Let’s look at other services we regularly use to verify facts—imperfect but powerful systems we have come to rely upon. Google and Wikipedia have, writ large, built reputations on effectively helping people find accurate information. We generally trust them, because they have systems of verification and sourcing embedded in their design.

The frictionless design of the current social web has undermined the necessary precondition to democratic functioning: shared truths.

Implicit in our three recommendations is a trust and faith in the basic journalistic process of verification. Journalism is far from perfect. The New York Times does get it wrong sometimes. Just as all media entities struggle with the selective interpretation of events, along with editorial influence over the tone and tenor of stories. But the inherent value of validated information is critical infrastructure that has been undermined by social media. Social posts are not news articles, even if they’ve come to resemble them in our news feeds. Verifying new information is a core part of any functioning democracy, and we need to recreate the friction that was previously provided by the journalistic process.

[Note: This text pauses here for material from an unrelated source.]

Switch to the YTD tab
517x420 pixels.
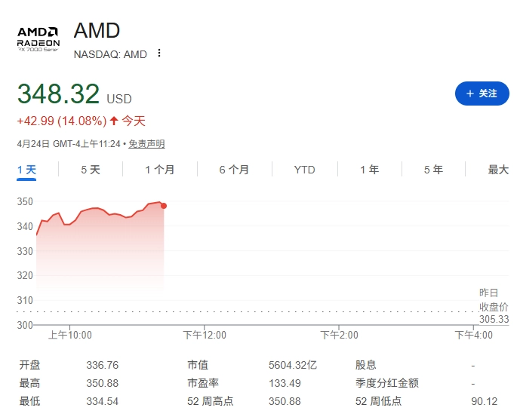[x=304, y=170]
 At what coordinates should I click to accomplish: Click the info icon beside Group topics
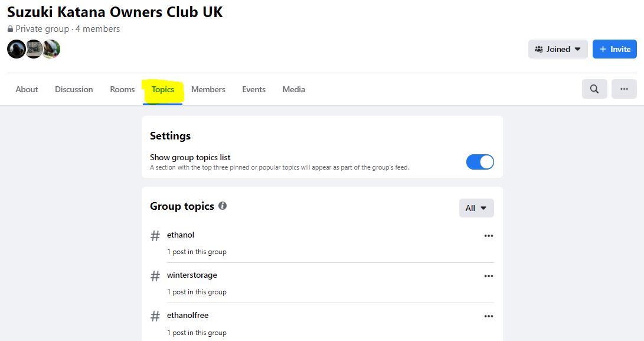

On the horizon are new technologies that will enable both decentralization and end-to-end encryption of social media—immune to any moderation. As these new tools reach scale, viral rumors will become even harder to debunk, and the supply problem of mis- and disinformation will only worsen. We should address how these tools might be designed to rebalance the flow of accurate information now, before we lose our capacity to do so.

This responsibility lands at least partially on our shoulders as individuals. We must be vigilant about identifying inaccuracies, and about finding established, reputable sources of knowledge—both academic and journalistic. Too much institutional skepticism is toxic for our shared reality. We can redouble our efforts to find ways of carefully, and compassionately, sourcing truth together. But platforms can help, and must help, tilt the design of our shared spaces towards verifiable facts.